The paper is quite short.
Solution 3:
Here's an algorithm I think should decide if, for a given set of denominations, the greedy change making algorithm is optimal. coins(value, set of denominations) is a function that returns the minimal number of coins needed to make the value with those denominations.
Given set D of denominations
let m = largest element of D
for each value v from 2*m - 1 down to 1
let d = largest element of D <= v
if (coins(v-d,D) >= coins(v, D-d))
return false
return true
This doesn't do much to tell you what properties will result in the greedy algorithm being optimal, but it shows that the property is easily computable.
Edit: A dynamic programming solution for function coins.
Without a loss of generality, let's impose an order on the way you can pick coins. Once you drop down to a lower denomination, you can't go back above that denomination. Given this, its obvious that you always have two choices, pick a coin of the denomination you are on, or drop down to a lower denomination. This means the optimal number of coins is coins(v, D) = min(coins(v-d,D)+1,coins(v,D-d)), where d is the the current, highest denomination. coins(v=0,D) = 0, coins(v<0,D) = infinity, and coins(v>0,D={}) = infinity.
We can calculate coins(v,D) by first calculating all possible subproblems. Construct a two dimensional array DP with |D| rows and 2*m columns. DP[i][j] represents the minimal number of coins it takes to make value j using only coins up to the ith denomination.

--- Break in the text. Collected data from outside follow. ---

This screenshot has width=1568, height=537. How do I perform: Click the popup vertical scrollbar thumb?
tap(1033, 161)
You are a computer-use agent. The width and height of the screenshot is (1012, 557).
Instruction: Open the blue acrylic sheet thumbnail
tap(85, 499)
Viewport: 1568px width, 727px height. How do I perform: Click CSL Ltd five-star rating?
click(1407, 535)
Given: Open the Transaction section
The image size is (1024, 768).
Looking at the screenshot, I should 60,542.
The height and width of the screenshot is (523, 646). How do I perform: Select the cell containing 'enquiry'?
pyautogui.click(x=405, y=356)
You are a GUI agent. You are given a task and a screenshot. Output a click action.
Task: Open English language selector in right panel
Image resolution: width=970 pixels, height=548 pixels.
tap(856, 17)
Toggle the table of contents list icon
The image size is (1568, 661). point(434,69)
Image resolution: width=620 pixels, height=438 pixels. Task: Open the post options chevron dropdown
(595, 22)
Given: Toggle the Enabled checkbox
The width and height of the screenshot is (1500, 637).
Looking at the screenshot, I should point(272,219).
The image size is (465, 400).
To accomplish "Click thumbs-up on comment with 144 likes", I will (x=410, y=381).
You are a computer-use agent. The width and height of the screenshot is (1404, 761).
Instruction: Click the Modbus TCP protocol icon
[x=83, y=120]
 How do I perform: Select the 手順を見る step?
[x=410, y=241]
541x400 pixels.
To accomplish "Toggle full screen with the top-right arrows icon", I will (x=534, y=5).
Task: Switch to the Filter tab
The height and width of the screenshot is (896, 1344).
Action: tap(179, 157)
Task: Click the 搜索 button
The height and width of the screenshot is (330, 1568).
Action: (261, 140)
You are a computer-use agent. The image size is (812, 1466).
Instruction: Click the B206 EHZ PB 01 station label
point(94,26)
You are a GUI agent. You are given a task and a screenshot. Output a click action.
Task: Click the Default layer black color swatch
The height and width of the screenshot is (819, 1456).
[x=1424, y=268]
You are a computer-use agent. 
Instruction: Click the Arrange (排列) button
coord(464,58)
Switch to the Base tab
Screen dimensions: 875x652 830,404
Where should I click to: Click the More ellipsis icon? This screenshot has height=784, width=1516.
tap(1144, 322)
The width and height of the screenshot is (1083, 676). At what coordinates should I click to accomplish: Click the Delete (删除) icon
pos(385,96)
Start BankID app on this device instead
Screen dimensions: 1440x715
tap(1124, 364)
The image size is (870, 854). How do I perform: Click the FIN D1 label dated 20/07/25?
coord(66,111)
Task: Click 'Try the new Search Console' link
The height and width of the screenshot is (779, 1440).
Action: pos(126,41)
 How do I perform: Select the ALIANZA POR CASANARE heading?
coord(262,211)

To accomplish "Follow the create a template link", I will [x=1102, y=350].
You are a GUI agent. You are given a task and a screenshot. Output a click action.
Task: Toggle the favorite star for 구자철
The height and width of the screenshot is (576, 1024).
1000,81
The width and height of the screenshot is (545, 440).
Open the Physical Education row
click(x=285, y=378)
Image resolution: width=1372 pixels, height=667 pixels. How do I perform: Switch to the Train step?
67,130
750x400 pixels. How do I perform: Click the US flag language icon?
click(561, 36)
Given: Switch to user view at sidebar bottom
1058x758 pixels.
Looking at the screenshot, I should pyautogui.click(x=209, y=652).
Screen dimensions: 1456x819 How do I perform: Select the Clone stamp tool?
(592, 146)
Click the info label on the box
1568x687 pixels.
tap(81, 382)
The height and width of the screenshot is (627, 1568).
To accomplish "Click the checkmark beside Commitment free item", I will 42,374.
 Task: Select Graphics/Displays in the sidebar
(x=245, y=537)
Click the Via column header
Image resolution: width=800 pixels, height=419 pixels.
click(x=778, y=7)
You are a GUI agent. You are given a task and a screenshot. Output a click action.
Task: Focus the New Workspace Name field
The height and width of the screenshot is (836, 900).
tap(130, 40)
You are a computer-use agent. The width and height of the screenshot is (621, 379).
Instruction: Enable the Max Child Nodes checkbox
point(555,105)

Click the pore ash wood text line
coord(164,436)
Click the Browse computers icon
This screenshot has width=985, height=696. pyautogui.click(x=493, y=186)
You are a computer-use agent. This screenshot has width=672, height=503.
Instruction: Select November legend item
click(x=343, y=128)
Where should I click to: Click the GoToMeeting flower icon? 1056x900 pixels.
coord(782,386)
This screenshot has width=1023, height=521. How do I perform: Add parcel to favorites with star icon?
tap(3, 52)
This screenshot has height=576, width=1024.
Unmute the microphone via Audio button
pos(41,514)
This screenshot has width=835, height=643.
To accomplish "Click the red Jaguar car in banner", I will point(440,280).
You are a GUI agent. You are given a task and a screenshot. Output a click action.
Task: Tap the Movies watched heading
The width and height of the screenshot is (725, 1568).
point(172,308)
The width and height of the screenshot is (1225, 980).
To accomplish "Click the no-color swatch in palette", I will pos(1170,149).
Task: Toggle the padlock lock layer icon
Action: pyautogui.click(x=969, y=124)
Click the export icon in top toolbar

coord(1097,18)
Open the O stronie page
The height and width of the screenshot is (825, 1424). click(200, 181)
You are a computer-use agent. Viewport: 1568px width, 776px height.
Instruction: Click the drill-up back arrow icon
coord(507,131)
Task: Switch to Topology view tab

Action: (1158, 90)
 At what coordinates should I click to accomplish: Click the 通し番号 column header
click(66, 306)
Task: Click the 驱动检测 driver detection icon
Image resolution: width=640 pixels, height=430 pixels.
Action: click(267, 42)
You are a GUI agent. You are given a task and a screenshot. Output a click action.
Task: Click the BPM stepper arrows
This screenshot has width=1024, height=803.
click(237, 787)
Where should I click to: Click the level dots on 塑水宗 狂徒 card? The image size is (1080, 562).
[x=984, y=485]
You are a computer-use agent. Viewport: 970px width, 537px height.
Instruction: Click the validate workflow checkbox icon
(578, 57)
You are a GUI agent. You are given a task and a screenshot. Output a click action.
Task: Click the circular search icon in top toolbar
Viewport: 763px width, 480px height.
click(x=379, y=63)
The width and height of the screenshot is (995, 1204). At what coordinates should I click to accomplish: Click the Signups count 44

(note, pseudocode uses 0 indexed arrays)
array DP[D.size][2*m] initialized to -1
for(int i=0; i<D.size; i++)
for(int j=0; j<2*m; j++)
DP[i][j] = calc_coins(j,i)
function calc_coins(int v, int d)
if(v<0 || d<0)
return infinity
if(v==0)
return 0
if(DP[d][v] >= 0)
return DP[d][v]
int pick = calc_coins(v-D[d], d) + 1
int drop_down = calc_coins(v,d-1)
return min(pick, drop_down)
Once this table is calculated, all calls to coins(v,D) that will be made in the outer algorithm will be constant time. A call to coins(v,D) is equivalent to a table lookup at DP[D.size - 1][v] because we are always shaving off the highest denominations in D in the outer algorithm.